The student organization UNiTe explained about their activities on the “EMPOWER PROJECT” spreading the “Magenta Star”.
The “Magenta star” is a symbol designed to help make shy Japanese people feel more at ease supporting people with disabilities, pregnant women and other groups facing difficulties.
After hearing these versatile ideas, the UNICEF were impressed.
Next, a presentation was given by Carla Haddad Mardini, the Director of the Public Partnerships Division and Junko Kuniwa, a Representative of UNICEF’s Myanmar Office.
Ms. Mardini explained how UNICEF supports children, showing a model called the “co-creation process.” Ms. Kuniwa reported on the current situation in Myanmar and the results of investigations done using the social messaging tool “U-Report”.
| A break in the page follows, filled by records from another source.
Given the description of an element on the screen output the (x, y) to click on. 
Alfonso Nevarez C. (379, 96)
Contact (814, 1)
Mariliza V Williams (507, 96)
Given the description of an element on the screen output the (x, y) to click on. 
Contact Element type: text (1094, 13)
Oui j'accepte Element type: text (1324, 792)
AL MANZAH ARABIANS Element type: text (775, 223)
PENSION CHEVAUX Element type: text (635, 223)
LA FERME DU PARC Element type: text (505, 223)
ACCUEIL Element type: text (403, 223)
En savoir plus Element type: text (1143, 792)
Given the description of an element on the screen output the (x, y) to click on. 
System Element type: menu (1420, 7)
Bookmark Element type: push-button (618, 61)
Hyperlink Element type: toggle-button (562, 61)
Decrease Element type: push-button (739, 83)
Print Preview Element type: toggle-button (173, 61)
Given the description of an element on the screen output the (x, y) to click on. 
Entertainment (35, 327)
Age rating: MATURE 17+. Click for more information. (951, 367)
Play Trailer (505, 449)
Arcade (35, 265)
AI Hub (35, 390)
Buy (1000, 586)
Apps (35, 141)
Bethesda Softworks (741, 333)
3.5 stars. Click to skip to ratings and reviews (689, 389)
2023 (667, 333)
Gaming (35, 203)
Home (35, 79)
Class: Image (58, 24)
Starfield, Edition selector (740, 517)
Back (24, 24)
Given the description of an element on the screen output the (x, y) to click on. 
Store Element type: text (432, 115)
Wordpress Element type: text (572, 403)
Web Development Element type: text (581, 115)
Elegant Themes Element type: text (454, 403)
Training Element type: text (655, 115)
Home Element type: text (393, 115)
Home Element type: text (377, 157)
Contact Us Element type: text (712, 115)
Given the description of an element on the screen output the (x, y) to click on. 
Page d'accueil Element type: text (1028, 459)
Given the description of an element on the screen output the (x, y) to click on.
As the participating students heard these stories that they would not hear normally, they were able to expand their perspective of international contributions and contributors.
In the question-and-answer session after the presentation, students from Tamagawa Gakuen asked several questions. “How can you change the cultural way of thinking in countries where children are not being protected?” Students exchanged opinions on different activities to help understand how best to address the issues.
After the presentation, a discussion was held that led from the question “What actions are necessary from young people to eliminate inequality?” “What kind of activities would you like to take part in with UNICEF?”
Some comments and questions that were asked were things like “Should we appeal to the governments of each country, or should we work like a grassroots campaign? What should we do as young people?” “How does UNICEF appeal to people and provide support?” ” I’m interested in various social issues, but should I just focus on one? ”
To those questions and opinions from the participants, the UNICEF staff responded, quoting their experiences and advice received from their superiors.
“To achieve the goals of the SDGs requires your strength, everyone’s activities are leading to changes for children in the world”
Geert Cappelaere, UNICEF Regional Director for the Middle East and North Africa gave the closing message saying, then the event ended. Afterwards, participants and the UNICEF staff continued to discuss various topics and exchange opinions.
By learning about the way of thinking of people who work at the forefront of global problem solving in an international organization, the students were able to build enthusiasm for global issues.
In order for everyone to create a fair and happy world, the students became aware of things they could do as young people and the experience led to a deepening of their understanding of the world.